Work request:
Your task is to reproduce exactly the lines from the one containing "Screen dimensions: 656x488" through the last line below, both ends included, and nothing else, with no pictures.

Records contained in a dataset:
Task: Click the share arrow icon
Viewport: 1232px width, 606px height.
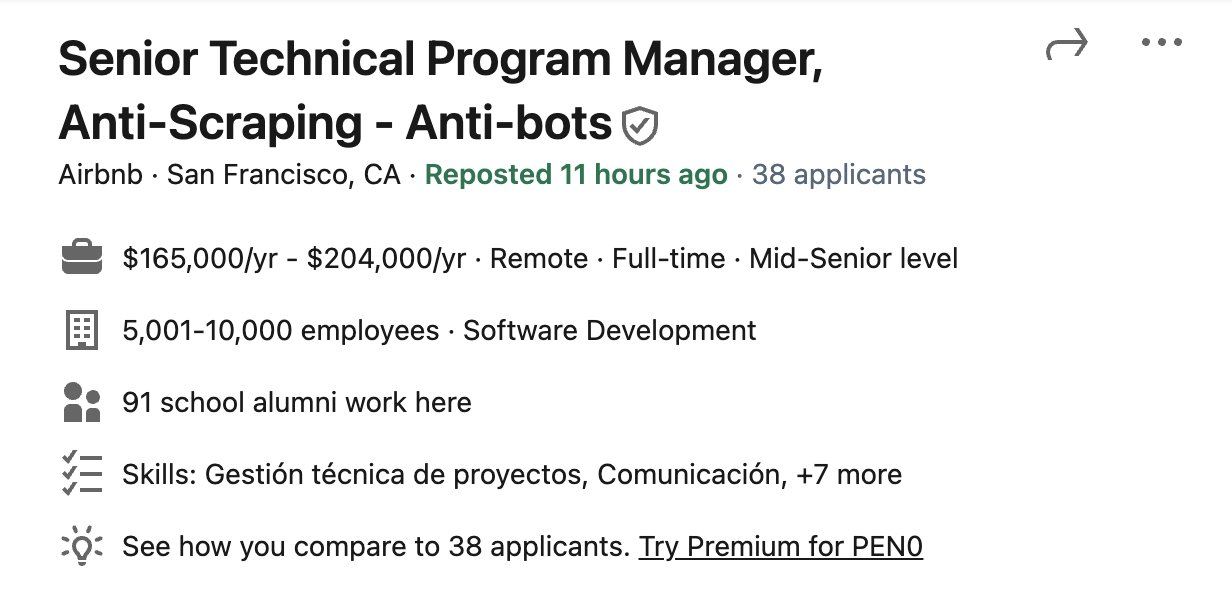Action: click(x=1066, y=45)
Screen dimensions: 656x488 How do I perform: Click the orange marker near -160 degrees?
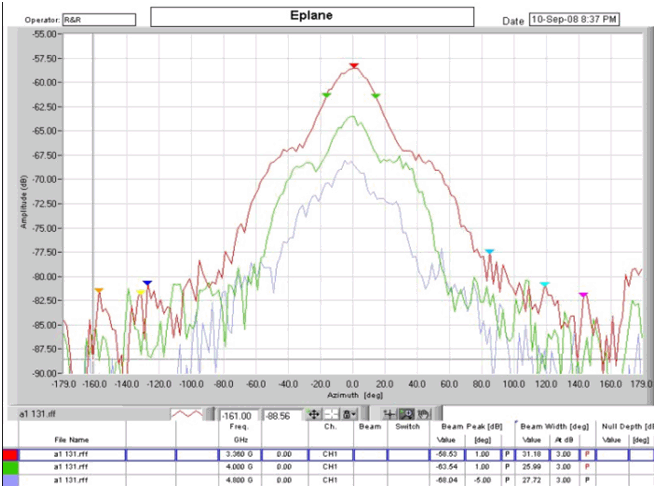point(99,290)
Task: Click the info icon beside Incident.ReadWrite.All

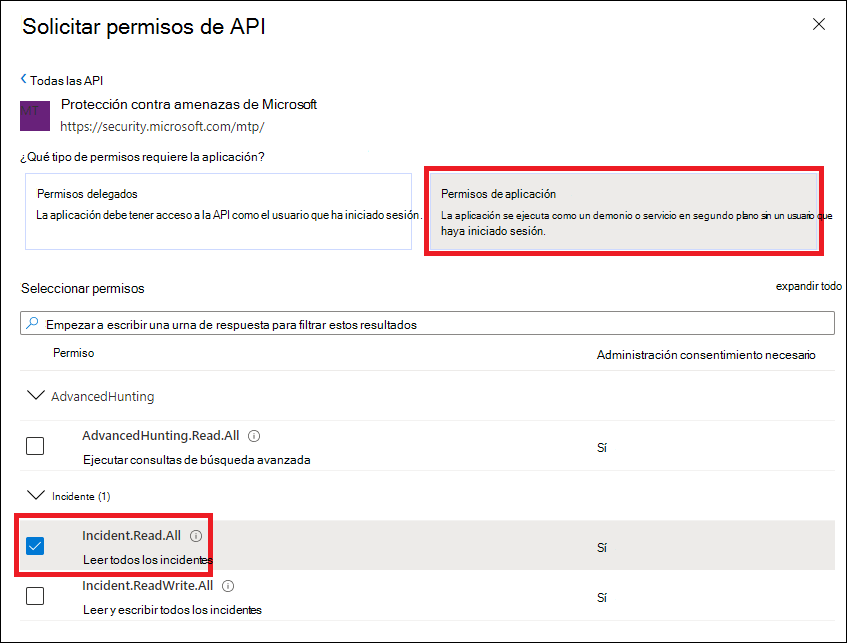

Finished exercise:
Screen dimensions: 656x488 How do I perform: Click the orange marker near -160 degrees?
point(99,290)
Task: Click the info icon beside Incident.ReadWrite.All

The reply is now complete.